Jada and her husband Will Smith are seen as a real-life power couple in Hollywood. They’ve weathered ups and downs, joy and pain. Today, their relationship is stronger than ever. Will and Jada’s commitment is marked by a foundation of self-love, hard work, and honest communication. It hasn’t been easy, but it’s been worth it.

“One of the things that I will say about long term relating, is that you do get worn down to a place where things can get so raw in the most beautiful way that there's just no more room for pretending,” she told Jay Shetty. “You know each other so well you can't hide.”

Being known is important, but it can be scary too. “Am I going to go create another relationship where I can be more confirmed on what I'd rather see myself as and create more of a buffer to hide myself?” she asked. “Or am I going to stay in this and get to my true self?” Pinkett Smith and her husband choose to stay, and the beauty of that commitment is something deep. Lived experience produces a blossoming friendship, a safe place, and a spiritual partnership. “Relationships are simply there to show us ourselves,” she told Jay Shetty, something they both acknowledge is hard work. “A lot of people feel that they're trying,” said Shetty. “They're trying to face themselves, they're trying to take on those lessons, but then they also feel like they’re trying to pull someone up and trying to get everyone through the landmine. And that feels like a lot of pressure. That sounds like a hard place to be.”

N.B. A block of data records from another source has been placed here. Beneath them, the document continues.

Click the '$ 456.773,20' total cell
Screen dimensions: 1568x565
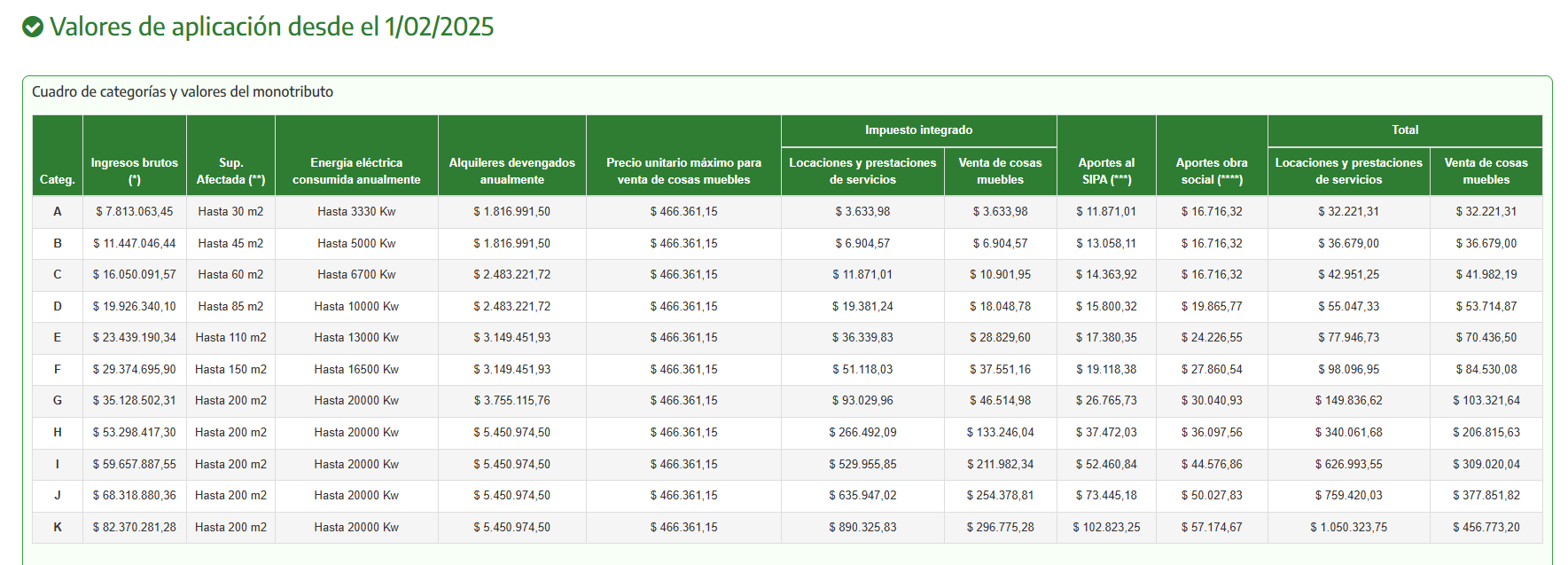pyautogui.click(x=1486, y=527)
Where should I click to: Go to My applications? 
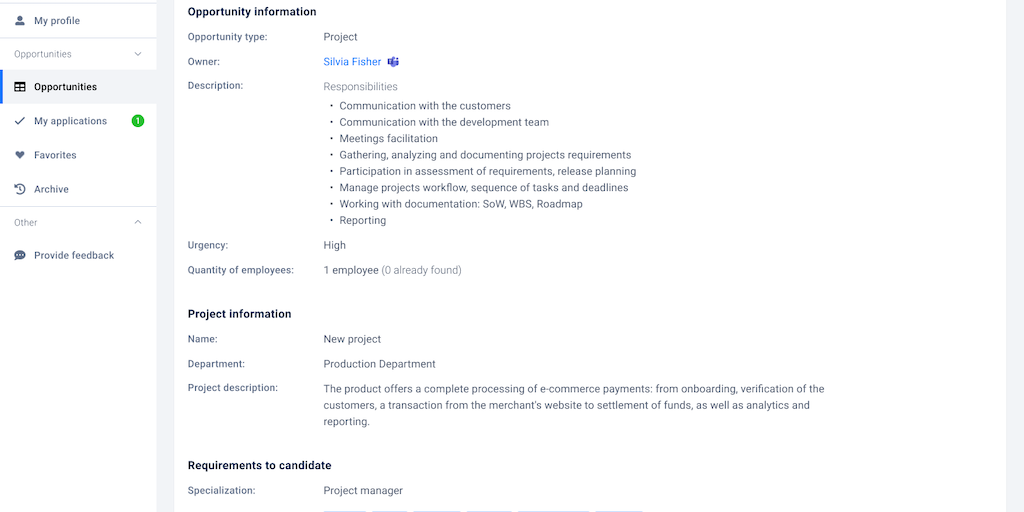coord(70,121)
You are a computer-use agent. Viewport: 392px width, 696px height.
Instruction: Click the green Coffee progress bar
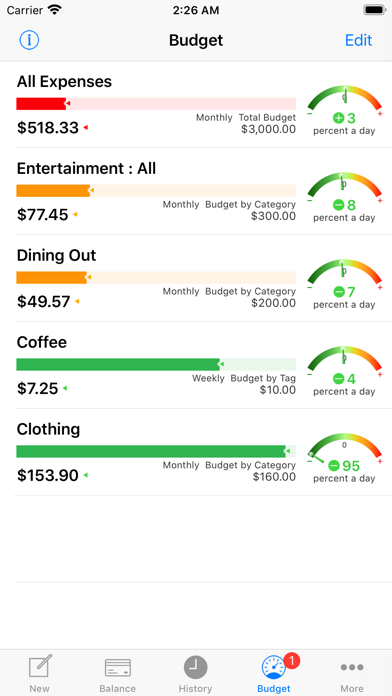pos(156,364)
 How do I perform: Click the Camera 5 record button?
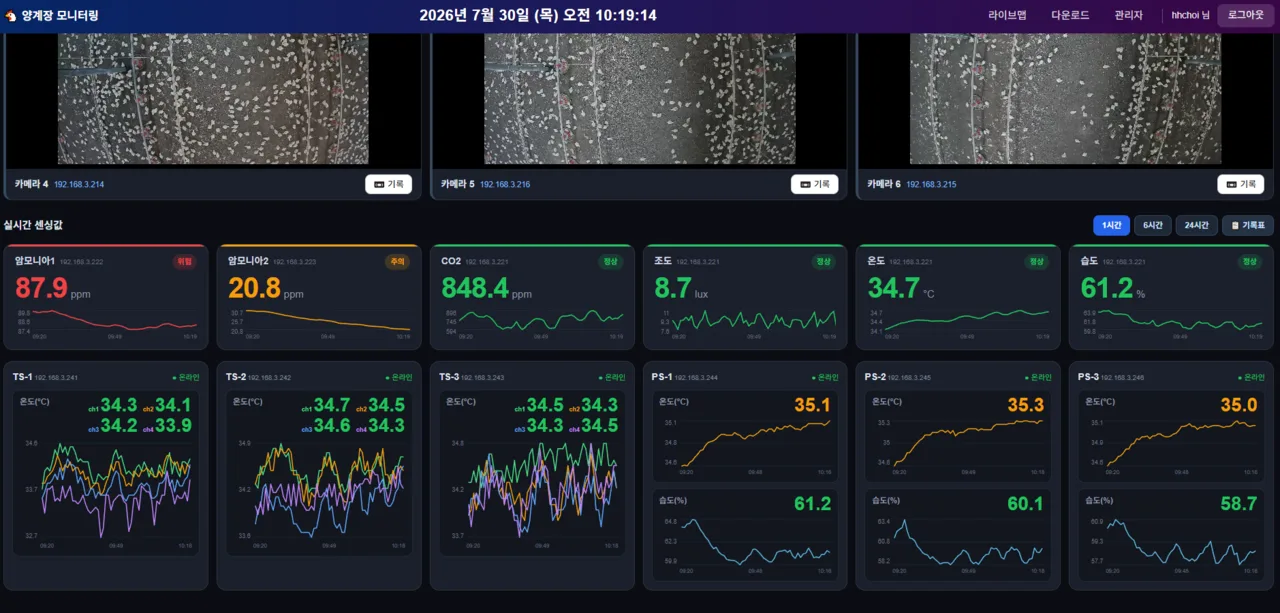point(814,184)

“I would say that in relationships, when it comes to growth, it's a seesaw,” Pinkett Smith responded. “There are times when you know your partner is going to have to pull you. Sometimes you have to pull your partner. Sometimes you do have to go your separate ways and figure out a whole lot of things.”

It all comes down to one thing - figuring out who you want to be. “You have to know what kind of life you want to have,” Pinkett Smith told Jay Shetty. “Who do you want to be? And then you can actually communicate that.” That, according to Pinkett Smith, is the secret to long haul love, and she’s living it out each day.

Higher Power, Deeper Love

When Pinkett Smith turned 40, she began to get serious about her spiritual practices and spiritual connection to a higher power.

“I always knew that there was a power higher than me, but I wasn't connected,” she told Jay Shetty. “So it's different knowing that there's a higher power and then actually taking the time to cultivate that relationship.”

Pinkett Smith explains that her self-love and healing journey took off when she intentionally sought out that higher power. Meditation has played a big role in her growth, and Jay Shetty has witnessed this transformation in her life. “You've started crafting your life in a way where your imagery is changing,” he complimented Pinkett Smith. “When you think of romance, you have a mental picture on what it looks like because of movies, media, music. We have these mental pictures, but you've been changing where you visit, what you read, who you spent time with. You're not just thinking about this stuff. You're making a real effort to travel but also travel internally with books, with listening, with teachers, whatever it may be, to go there.”

“I have learned that to have a very intimate relationship with myself comes from a very intimate relationship with the higher source,” Pinkett Smith replied. “Those moments when I'm in a deep, painful struggle, I have to sit in the fire of that pain and I have to look at what's coming up, why it's coming up, and just have the patience to sit with myself.”

As she sits, she finds comfort and understanding from a higher source. She uses the pain she’s feeling to gain a deeper understanding of where she is and what she needs to change. “Usually I realize that if I'm in an enormous amount of pain of some kind, then I have a false belief,” she told Jay Shetty. “So I sit in stillness and I listen until I can recognize the false belief. It may not come in one sitting, right? It might take two, may take three. But it always comes. Because once the universe knows your intention and what you're in search for, the universe gives you the answers.”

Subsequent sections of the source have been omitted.